Dieser SPIEGEL-Gastartikel ist ein bemerkenswerter Versuch, einen Pullfaktor zu verneinen, wenn Angeli die am häufigsten genannte „Oxford-Studie“ gar nicht zur Hilfe nimmt. Aber warum nicht?
Weil diese Studie inzwischen von Playern aus den eigenen Reihen, wie vom privaten Thinktank-Betreiber Gerald Knaus, dem Konstrukteur des Merkel-Türkei-Deals, als unbrauchbar entlarvt wurde. Wenn nun aber ein so gewichtiges Argument ausfällt, wie es ersetzen?
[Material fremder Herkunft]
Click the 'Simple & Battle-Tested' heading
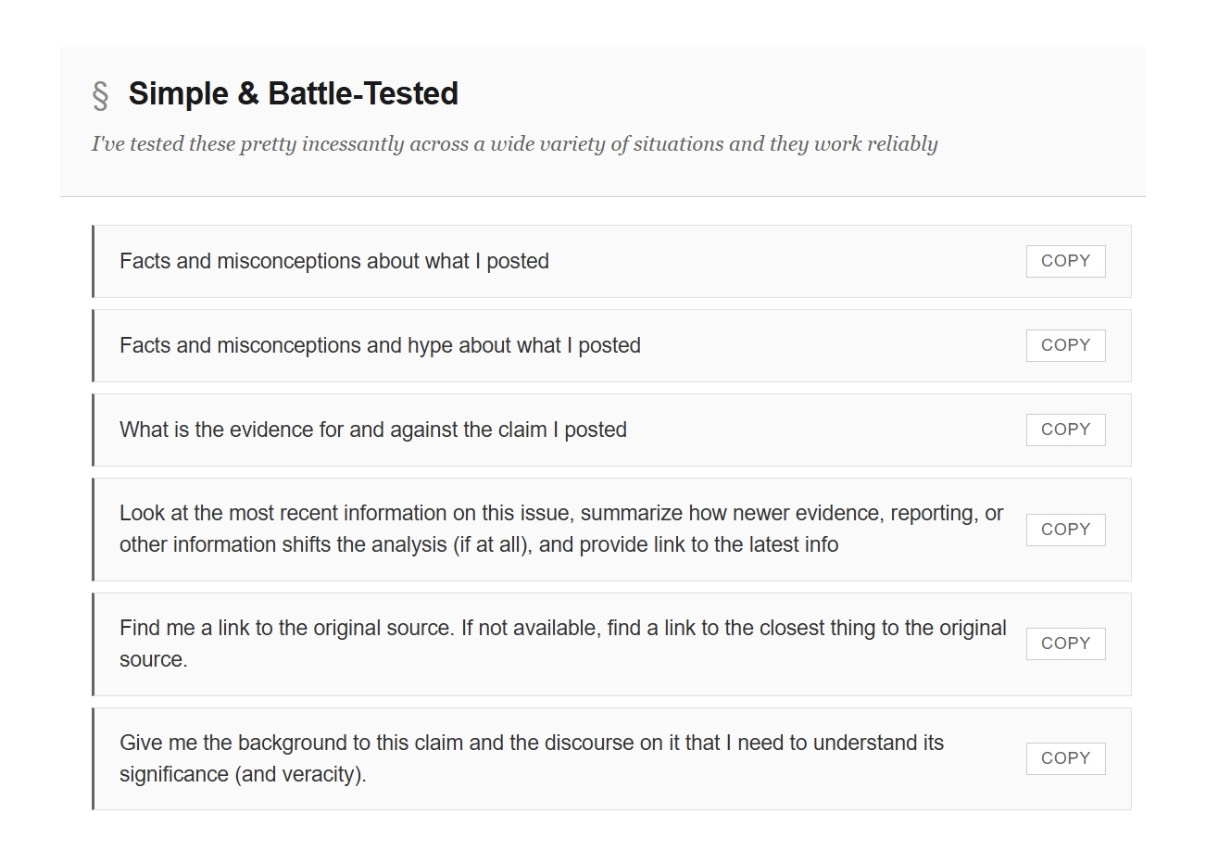The image size is (1206, 864). coord(293,94)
Angeli hat das Rezept: mit Gefühligkeiten, mit der Abkehr vom Wunsch, überhaupt noch etwas auf Basis des gesunden Menschenverstandes erklären bzw. belegen zu wollen.
Noch einmal skurriler wird es, wenn der Autor schon wenige Monate nach Beschluss des UN-Migrationspaktes widerlegen will (These drei), dieser könne eine „Invasion“ auslösen. Das Donnergrollen ist schon weithin zu hören, aber der Wetterfrosch sagt, es wird kein Gewitter geben? Pompeji feiert weiter rauschhafte Feste, während es schon Asche regnet?
Angeli beruhigt sie alle: „Die Zahl ankommender Flüchtlinge ist in den meisten Ländern Europas rückläufig.“ Und das reicht ihm völlig aus. Dass der Migrationspakt nun allerdings zunächst einem Stufenplan ähnelt, der von den Willigen der europäischen Länder – allen voran Deutschland – erfüllt werden soll, scheint Angeli komplett entgangen zu sein. Ebenso, wie ihm eine Vielzahl von staatlichen geförderten wie privaten Maßnahmen entgangen ist, die aktuell alle in eine Richtung weisen: nämlich der Massenzuwanderung nach Deutschland gemäß Migrationspakt neuen Schwung zu verleihen, die zweite Lawine stufenweise in Gang zu bringen – zuletzt damit, dass die Bundeskanzlerin öffentlich eine Rückkehr zu einer staatlichen „Seenotrettung“ gefordert hatte.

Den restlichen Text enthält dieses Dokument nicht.